Advances in face rotation, along with other face-based generative tasks, are more frequent as we advance further in topics of deep learning. Even as impressive milestones are achieved in synthesizing faces, the importance of preserving identity is needed in practice and should not be overlooked. Also, the difficulty should not be more for data with obscured faces, heavier poses, and lower quality. Existing methods tend to focus on samples with variation in pose, but with the assumption data is high in quality. We propose a generative adversarial network (GAN) -based model to generate high-quality, identity preserving frontal faces from one or multiple low-resolution (LR) faces with extreme poses. Specifically, we propose SuperFront-GAN (SF-GAN) to synthesize a high-resolution (HR), frontal face from one-to-many LR faces with various poses and with the identity-preserved.
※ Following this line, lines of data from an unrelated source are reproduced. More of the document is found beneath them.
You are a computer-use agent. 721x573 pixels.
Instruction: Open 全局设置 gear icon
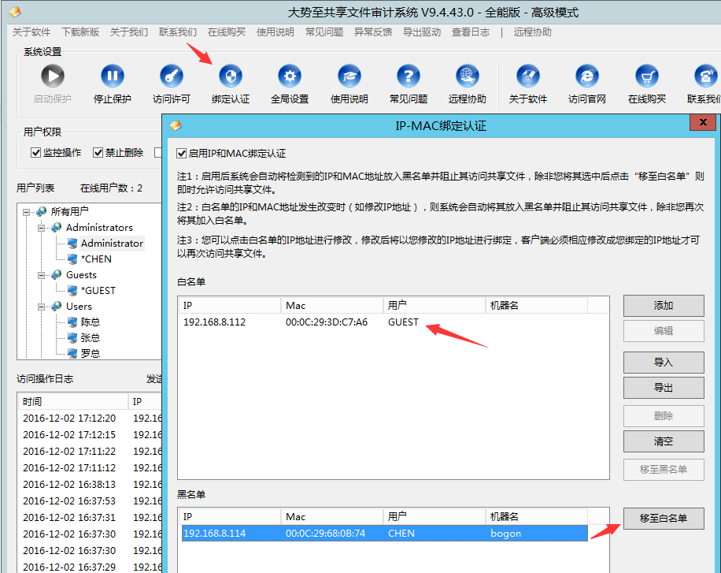click(x=290, y=76)
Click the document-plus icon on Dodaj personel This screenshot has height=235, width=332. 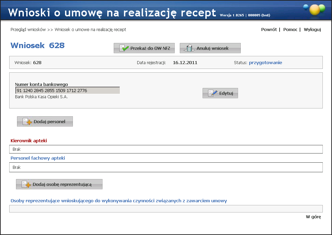click(x=27, y=122)
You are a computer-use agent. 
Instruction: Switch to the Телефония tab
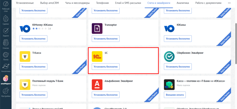tap(102, 3)
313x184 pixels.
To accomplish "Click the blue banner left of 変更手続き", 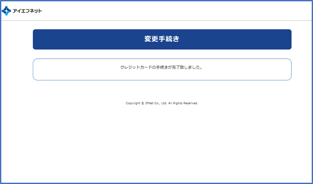I will (x=86, y=39).
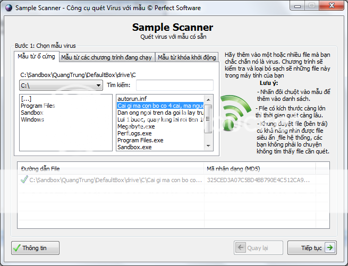Switch to 'Mẫu từ các chương trình đang chạy' tab
348x266 pixels.
[x=106, y=57]
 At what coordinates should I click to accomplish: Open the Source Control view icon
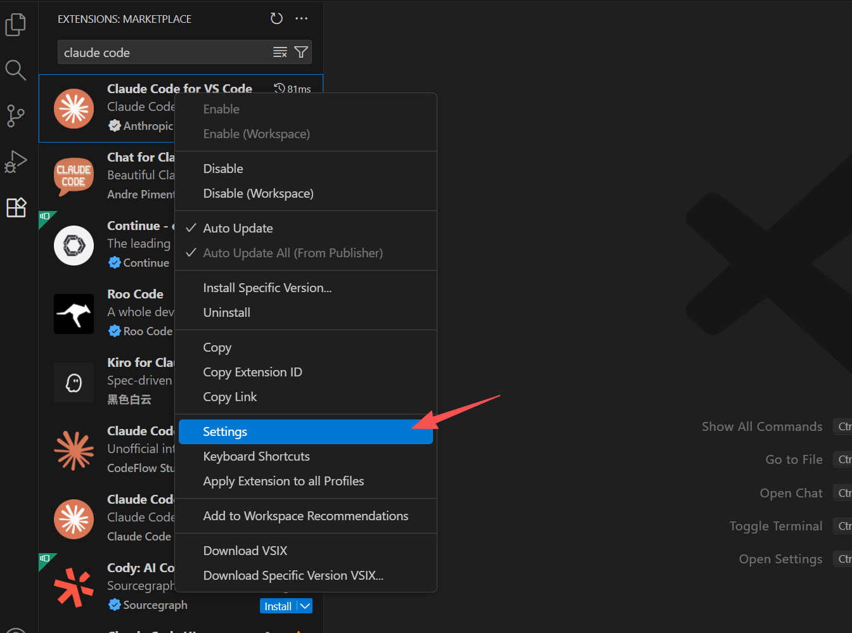[x=15, y=116]
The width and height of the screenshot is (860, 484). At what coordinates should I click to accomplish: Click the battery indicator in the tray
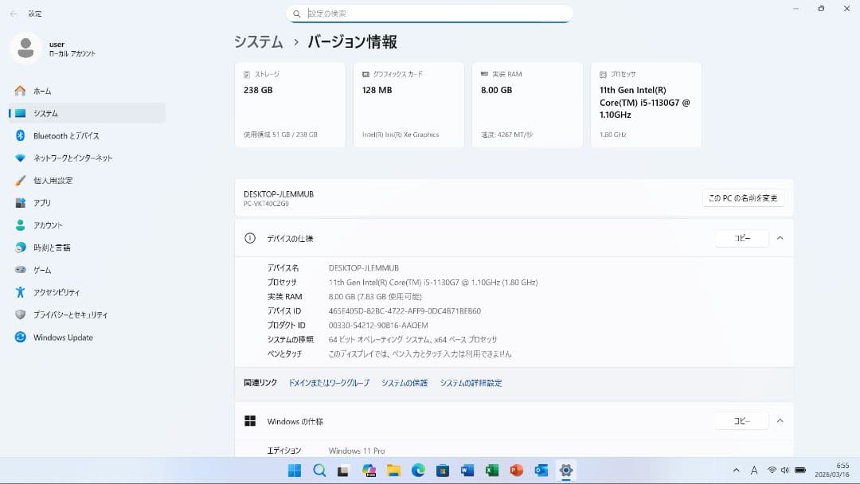coord(799,470)
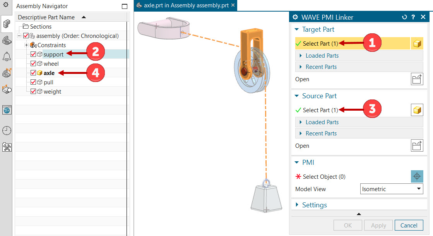Open the Model View Isometric dropdown
This screenshot has width=433, height=236.
pos(392,189)
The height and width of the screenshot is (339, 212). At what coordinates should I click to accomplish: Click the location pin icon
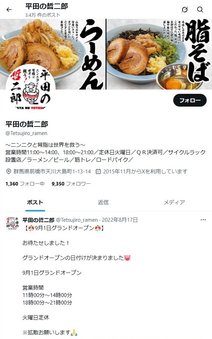[9, 171]
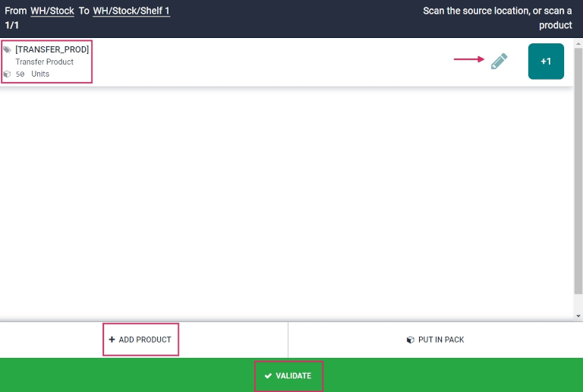Click the scan source location hint text

pyautogui.click(x=497, y=18)
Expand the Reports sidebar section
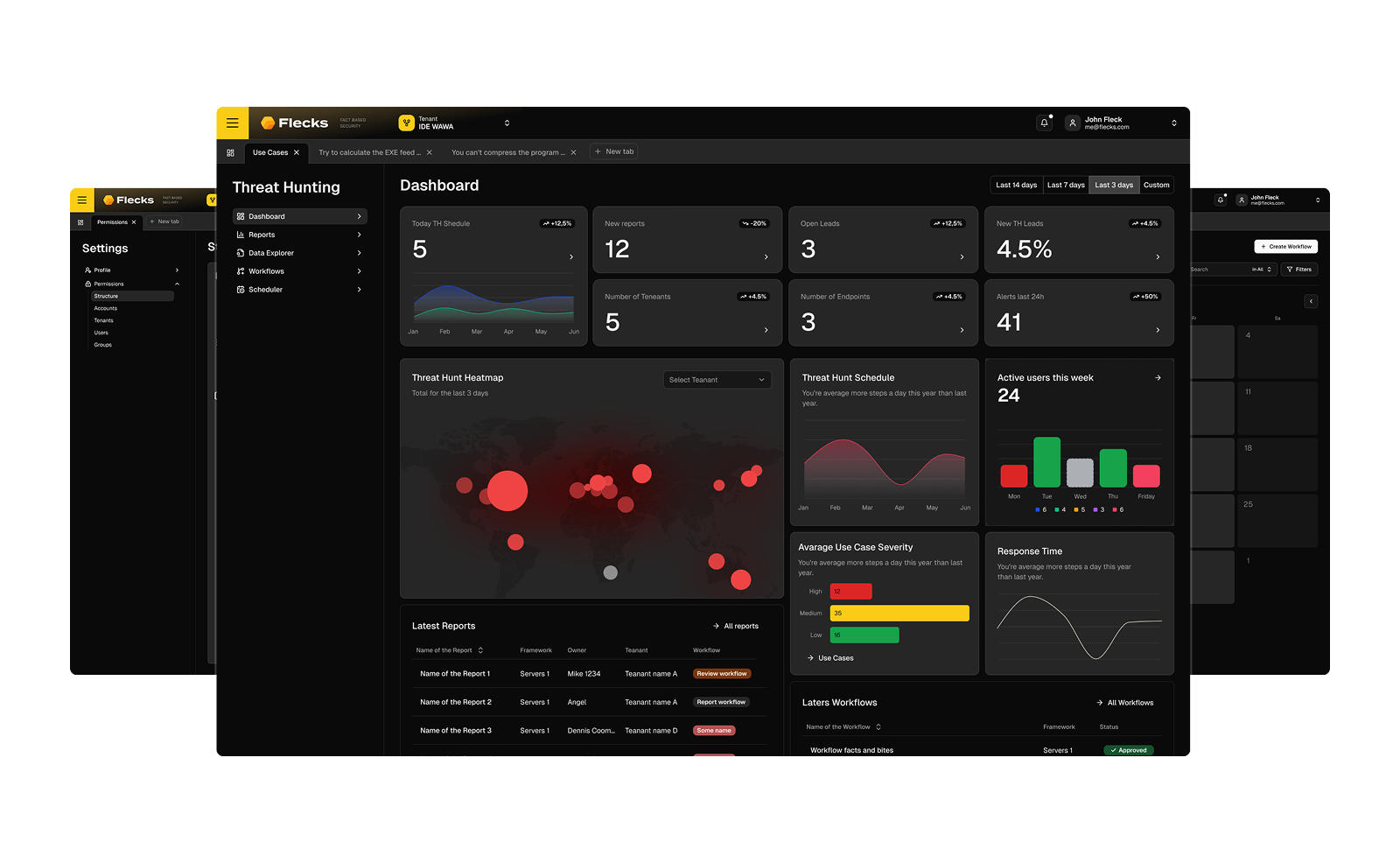Screen dimensions: 1400x863 click(x=299, y=235)
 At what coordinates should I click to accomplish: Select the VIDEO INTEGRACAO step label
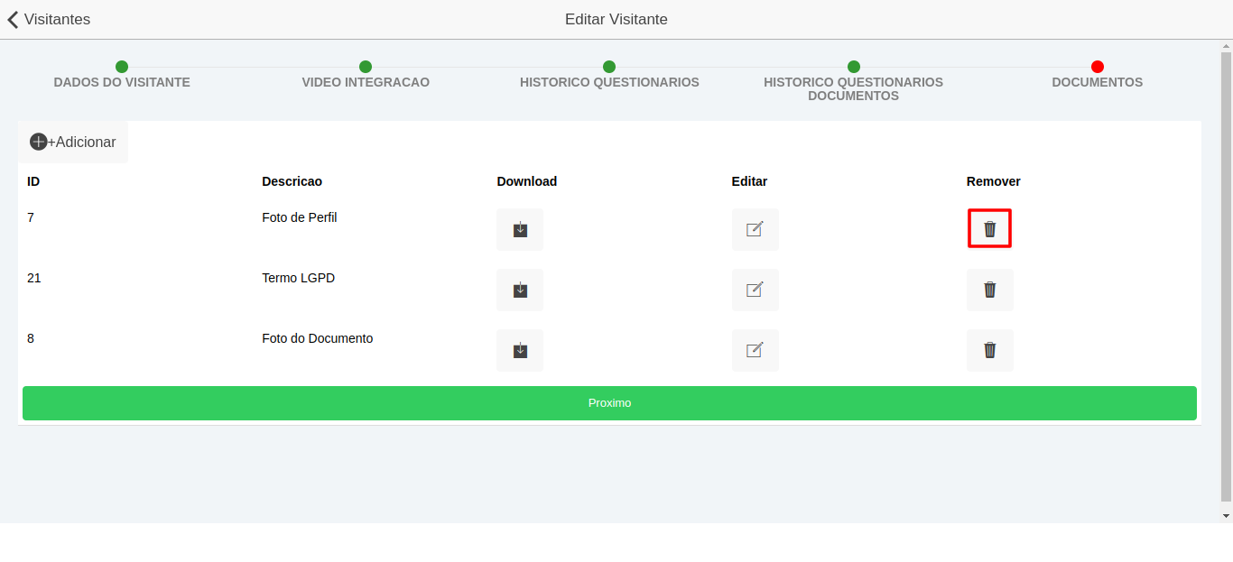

We integrate a super-resolution (SR) side-view module into SF-GAN to preserve identity information and fine details of the side-views in HR space, which helps model reconstruct high-frequency information of faces (i.e., periocular, nose, and mouth regions). Moreover, SF-GAN accepts multiple LR faces as input, and improves each added sample. We squeeze additional gain in performance with an orthogonal constraint in the generator to penalize redundant latent representations and, hence, diversify the learned features space. Quantitative and qualitative results demonstrate the superiority of SF-GAN over others.